STT’s 2022 season includes the following:
April 6-23: Dry Powder by Sarah Burgess. Originally performed in March 2016 at Public Theater in New York, helmed by Hamilton director Thomas Kail, the play is about the price of success and the real cost of getting the deal done.
July 13-30: Pass Over by Anoinette Chinonye Nwandu. This was the first full play to open on Broadway in 2021 after the pandemic lockdown. This reinterpretation of Waiting for Godot mixed with the biblical Exodus story centers on the spirit of young Black men looking for a way out.
Oct. 26-Nov. 12: One Flea Spare by Naomi Wallace. The playwright uses the setting of 1665 London during the Bubonic plague to explore paralleling oppression across time and between cultures and examine what she determines as a fundamental root of human struggle: imperialism.
Season subscriptions and tickets for Dry Powder are available here.
PNC Patio Sessions return in Dallas Arts District
The weekly PNC Patio Sessions concert series returns to Sammons Park today at the AT&T Performing Arts Center. Sponsored by PNC Bank, the sessions will be featured weekly on Thursdays from 5:30-7:30 p.m. Guests can enjoy happy hour beverages, live music, miniature golf and cornhole outside the Center Cafe.
“Dallas is home to a pool of emerging talent, especially young songwriters and performers,” Debbie Storey, president and CEO of the AT&T Performing Arts Center said in a press release. “It’s important to both the Center and PNC Bank that we offer an accessible platform to share their talents with our guests, LIVE outside with PNC Patio Sessions. It’s the perfect way to reconnect with your colleagues and friends, downtown in the Dallas Arts District.”
PNC Patio Sessions will continue weekly through the fall. Happy hour offerings include wine and beer, barista drinks and light fare. Guest can enjoy the concerts with their drinks at the cafe tables and chairs, or go play cornhole, ping-pong, or test their putting skills on the Reliant Putting Green.
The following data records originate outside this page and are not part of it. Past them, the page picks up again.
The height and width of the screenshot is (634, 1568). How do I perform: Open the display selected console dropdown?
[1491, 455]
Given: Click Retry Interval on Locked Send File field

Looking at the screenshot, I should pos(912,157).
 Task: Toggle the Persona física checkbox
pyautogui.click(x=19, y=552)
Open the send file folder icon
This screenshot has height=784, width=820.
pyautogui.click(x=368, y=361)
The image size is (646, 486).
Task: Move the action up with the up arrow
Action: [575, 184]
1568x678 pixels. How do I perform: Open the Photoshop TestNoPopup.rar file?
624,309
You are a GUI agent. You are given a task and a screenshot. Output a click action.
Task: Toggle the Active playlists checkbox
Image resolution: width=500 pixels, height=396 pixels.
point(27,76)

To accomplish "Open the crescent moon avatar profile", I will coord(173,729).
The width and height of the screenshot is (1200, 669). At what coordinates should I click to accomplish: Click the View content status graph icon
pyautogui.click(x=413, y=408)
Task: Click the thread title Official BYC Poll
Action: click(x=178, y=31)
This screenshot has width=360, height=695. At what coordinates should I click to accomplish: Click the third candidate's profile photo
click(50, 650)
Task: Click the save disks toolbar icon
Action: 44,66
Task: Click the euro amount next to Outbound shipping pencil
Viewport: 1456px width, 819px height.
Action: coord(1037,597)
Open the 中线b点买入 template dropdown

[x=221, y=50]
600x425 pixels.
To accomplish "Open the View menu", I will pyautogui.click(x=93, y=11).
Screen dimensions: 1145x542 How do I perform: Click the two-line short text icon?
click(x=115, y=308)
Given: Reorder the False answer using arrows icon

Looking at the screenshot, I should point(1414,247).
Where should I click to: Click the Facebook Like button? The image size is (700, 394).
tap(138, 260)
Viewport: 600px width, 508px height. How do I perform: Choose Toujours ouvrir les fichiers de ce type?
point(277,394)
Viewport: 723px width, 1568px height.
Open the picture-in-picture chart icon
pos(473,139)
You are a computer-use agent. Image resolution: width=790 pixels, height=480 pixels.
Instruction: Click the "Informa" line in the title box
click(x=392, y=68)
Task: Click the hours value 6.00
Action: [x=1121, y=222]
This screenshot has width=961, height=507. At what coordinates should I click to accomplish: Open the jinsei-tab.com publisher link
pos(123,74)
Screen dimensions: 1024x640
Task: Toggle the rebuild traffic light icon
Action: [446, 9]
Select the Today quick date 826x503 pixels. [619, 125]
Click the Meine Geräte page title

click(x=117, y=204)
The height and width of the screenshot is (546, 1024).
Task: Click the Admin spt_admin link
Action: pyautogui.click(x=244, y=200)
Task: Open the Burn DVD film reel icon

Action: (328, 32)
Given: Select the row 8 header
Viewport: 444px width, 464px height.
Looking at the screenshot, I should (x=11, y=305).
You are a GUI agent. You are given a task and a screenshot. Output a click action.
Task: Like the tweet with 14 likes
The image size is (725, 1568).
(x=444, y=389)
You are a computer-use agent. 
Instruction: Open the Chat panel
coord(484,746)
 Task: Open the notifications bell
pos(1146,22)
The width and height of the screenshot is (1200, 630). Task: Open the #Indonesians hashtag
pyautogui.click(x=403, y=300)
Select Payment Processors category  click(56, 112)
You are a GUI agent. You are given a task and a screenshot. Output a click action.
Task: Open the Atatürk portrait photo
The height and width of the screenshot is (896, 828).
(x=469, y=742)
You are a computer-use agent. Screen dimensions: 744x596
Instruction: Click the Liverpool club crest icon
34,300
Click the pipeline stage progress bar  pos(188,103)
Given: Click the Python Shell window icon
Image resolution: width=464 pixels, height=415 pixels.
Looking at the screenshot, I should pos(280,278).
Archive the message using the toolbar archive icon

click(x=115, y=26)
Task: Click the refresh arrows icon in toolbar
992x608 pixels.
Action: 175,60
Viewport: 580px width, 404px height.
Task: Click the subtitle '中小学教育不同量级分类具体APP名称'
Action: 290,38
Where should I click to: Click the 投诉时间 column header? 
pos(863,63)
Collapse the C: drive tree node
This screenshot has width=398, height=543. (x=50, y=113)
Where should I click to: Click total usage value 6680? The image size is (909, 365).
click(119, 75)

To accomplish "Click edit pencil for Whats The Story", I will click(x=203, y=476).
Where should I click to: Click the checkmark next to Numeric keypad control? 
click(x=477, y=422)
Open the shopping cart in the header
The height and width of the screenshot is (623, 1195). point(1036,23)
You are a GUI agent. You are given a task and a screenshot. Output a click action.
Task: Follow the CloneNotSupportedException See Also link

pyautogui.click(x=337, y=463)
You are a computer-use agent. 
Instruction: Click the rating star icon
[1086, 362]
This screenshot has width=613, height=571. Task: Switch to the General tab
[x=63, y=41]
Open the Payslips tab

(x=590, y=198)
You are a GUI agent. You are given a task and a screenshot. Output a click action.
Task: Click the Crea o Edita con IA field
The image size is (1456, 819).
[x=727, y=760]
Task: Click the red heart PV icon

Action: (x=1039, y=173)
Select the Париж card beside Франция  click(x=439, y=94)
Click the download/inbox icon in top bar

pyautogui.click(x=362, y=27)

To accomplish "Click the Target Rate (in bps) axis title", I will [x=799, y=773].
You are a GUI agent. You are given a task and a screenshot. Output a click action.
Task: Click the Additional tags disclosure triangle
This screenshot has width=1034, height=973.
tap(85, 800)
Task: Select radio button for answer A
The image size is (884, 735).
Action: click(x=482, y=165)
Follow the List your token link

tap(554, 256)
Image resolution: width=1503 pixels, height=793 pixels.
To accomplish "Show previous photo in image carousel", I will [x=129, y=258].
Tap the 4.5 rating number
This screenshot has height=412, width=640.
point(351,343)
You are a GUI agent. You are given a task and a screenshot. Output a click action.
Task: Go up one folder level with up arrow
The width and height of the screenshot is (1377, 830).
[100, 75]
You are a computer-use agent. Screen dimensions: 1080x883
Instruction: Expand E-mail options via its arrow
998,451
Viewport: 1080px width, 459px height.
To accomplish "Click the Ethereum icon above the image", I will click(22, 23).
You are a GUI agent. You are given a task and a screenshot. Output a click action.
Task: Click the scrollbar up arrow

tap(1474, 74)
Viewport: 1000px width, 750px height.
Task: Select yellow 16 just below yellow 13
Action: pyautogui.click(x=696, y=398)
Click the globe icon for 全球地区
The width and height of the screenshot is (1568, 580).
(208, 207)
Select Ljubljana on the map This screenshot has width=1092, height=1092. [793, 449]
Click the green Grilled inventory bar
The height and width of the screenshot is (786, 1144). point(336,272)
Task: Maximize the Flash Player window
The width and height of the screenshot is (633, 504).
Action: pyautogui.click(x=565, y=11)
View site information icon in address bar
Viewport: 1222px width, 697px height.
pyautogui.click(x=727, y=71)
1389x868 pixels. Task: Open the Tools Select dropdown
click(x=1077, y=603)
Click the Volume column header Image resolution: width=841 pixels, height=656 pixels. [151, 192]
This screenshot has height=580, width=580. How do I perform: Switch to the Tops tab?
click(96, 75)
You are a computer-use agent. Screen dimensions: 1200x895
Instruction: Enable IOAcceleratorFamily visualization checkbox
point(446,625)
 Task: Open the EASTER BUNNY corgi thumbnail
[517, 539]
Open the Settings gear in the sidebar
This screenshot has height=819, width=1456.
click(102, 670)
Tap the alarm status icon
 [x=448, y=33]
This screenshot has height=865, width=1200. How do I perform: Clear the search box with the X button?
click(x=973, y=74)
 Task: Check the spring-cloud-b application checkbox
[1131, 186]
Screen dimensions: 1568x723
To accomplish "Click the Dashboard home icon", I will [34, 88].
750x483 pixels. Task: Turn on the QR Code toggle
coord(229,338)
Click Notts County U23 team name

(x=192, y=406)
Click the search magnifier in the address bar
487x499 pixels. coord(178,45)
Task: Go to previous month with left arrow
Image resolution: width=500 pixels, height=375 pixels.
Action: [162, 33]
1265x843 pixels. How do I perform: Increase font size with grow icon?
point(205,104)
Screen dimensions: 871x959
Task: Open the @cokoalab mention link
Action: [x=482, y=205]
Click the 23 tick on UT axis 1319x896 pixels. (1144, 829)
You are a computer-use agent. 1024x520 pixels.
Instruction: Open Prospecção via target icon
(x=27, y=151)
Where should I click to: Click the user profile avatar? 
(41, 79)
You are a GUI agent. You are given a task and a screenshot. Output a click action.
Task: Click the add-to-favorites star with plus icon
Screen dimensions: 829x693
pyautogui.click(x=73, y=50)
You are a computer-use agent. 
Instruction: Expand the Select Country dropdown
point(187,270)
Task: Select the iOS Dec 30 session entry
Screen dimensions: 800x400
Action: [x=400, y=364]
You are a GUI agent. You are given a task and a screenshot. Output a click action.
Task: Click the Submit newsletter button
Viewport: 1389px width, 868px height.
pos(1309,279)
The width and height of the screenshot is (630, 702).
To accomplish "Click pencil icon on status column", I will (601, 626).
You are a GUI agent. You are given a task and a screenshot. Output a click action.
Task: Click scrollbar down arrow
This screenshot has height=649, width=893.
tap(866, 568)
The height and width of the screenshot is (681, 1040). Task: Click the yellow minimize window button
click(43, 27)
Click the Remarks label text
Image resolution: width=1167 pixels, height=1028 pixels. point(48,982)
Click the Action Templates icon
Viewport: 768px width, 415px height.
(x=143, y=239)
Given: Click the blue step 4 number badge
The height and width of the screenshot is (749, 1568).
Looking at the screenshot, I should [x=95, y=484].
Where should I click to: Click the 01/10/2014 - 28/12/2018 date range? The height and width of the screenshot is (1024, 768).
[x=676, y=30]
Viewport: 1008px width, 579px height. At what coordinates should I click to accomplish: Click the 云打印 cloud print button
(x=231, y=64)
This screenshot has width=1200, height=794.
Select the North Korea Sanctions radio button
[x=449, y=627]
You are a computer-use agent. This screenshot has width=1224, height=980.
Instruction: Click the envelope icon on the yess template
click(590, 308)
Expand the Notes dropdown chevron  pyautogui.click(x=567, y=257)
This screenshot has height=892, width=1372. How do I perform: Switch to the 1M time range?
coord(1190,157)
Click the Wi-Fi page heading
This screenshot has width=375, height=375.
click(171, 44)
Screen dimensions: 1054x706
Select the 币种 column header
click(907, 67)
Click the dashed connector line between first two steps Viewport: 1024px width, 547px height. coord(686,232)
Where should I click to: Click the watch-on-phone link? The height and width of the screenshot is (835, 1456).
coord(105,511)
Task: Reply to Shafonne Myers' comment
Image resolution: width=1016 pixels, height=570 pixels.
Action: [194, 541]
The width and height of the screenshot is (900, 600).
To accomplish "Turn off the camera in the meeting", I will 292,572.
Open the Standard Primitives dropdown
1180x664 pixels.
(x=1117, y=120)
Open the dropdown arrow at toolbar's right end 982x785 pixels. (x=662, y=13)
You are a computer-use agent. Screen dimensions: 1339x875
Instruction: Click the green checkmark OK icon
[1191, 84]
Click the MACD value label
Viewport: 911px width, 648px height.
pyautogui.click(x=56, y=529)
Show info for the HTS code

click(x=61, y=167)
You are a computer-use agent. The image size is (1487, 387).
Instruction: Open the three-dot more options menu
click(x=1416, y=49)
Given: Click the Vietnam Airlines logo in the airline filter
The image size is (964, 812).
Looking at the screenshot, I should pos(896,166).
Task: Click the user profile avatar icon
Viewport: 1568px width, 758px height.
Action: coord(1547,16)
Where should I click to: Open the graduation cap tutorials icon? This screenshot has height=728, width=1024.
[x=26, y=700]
“PNC Patio Sessions is a dynamic addition to our longstanding collaboration with the AT&T Performing Arts Center, one of the great cultural resources in North Texas,” Brendan McGuire, PNC regional president for North Texas mentioned in the release. “When we launched the PNC Members Lounge at AT&T PAC in 2017, we knew there were more achievements ahead as we understand the economic, social, and civic impact a thriving arts and culture community brings to a city. Supporting PNC Patio Sessions and its format of bringing free shows from emerging artists to Dallas is another way we are living those values through our Main Street Bank approach.”